- WHAT IS BEING ASKED
Copy out word for word the stretch of entries that starts with the line containing "Where should I click to: Open" and ends with the line containing "I will point(36,32).", including both of those lines.

Entries taken from a collection
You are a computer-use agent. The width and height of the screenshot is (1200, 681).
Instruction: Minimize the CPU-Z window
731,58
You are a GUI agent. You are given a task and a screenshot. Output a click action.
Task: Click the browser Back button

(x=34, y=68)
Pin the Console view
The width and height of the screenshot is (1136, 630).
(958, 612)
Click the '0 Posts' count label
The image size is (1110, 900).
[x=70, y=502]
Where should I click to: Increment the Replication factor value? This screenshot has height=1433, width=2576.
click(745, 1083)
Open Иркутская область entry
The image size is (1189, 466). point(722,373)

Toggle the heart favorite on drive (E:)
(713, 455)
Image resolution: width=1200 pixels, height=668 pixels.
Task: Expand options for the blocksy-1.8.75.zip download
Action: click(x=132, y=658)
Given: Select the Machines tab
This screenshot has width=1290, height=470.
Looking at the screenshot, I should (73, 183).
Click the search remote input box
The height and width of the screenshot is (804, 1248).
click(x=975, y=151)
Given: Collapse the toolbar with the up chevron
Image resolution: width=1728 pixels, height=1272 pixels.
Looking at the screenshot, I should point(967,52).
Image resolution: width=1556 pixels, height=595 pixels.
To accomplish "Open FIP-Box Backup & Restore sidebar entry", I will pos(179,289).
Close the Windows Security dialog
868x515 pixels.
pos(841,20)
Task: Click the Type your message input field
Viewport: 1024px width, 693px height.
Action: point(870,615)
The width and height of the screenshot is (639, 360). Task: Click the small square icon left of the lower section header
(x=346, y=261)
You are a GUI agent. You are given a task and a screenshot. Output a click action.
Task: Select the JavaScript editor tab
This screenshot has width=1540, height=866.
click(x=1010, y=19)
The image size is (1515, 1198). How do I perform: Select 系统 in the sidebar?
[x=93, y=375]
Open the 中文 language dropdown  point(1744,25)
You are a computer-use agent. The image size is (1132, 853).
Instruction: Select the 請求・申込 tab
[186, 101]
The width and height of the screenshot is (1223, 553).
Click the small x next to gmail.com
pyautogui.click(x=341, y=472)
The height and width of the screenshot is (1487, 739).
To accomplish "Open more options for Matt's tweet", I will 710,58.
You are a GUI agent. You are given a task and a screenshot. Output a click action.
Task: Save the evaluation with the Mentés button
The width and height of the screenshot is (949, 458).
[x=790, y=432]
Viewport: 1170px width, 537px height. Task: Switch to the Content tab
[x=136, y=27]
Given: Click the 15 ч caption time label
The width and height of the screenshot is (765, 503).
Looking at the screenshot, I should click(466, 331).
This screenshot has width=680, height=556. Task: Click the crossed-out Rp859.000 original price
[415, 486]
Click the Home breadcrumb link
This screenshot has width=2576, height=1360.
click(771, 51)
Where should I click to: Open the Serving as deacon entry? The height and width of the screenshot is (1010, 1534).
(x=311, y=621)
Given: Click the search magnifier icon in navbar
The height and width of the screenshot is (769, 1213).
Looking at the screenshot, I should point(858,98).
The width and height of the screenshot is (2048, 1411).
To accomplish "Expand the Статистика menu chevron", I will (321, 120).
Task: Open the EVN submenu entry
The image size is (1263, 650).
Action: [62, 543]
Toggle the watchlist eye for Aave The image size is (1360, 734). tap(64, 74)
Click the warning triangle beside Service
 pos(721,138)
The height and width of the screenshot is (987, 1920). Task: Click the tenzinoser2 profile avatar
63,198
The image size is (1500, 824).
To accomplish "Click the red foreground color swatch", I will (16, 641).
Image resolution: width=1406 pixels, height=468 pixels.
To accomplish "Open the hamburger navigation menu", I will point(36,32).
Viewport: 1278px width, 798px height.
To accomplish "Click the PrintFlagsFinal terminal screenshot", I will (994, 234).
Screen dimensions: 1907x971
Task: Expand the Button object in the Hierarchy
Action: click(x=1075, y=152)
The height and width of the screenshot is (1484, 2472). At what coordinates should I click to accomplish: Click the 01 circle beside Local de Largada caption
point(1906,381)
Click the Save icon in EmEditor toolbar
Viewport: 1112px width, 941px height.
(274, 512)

- CORRECT RESPONSE
Where should I click to: Open the Serving as deacon entry? The height and width of the screenshot is (1010, 1534).
(x=311, y=621)
Given: Click the search magnifier icon in navbar
The height and width of the screenshot is (769, 1213).
Looking at the screenshot, I should point(858,98).
The width and height of the screenshot is (2048, 1411).
To accomplish "Expand the Статистика menu chevron", I will (321, 120).
Task: Open the EVN submenu entry
The image size is (1263, 650).
Action: [62, 543]
Toggle the watchlist eye for Aave The image size is (1360, 734). tap(64, 74)
Click the warning triangle beside Service
 pos(721,138)
The height and width of the screenshot is (987, 1920). Task: Click the tenzinoser2 profile avatar
63,198
The image size is (1500, 824).
To accomplish "Click the red foreground color swatch", I will (16, 641).
Image resolution: width=1406 pixels, height=468 pixels.
To accomplish "Open the hamburger navigation menu", I will point(36,32).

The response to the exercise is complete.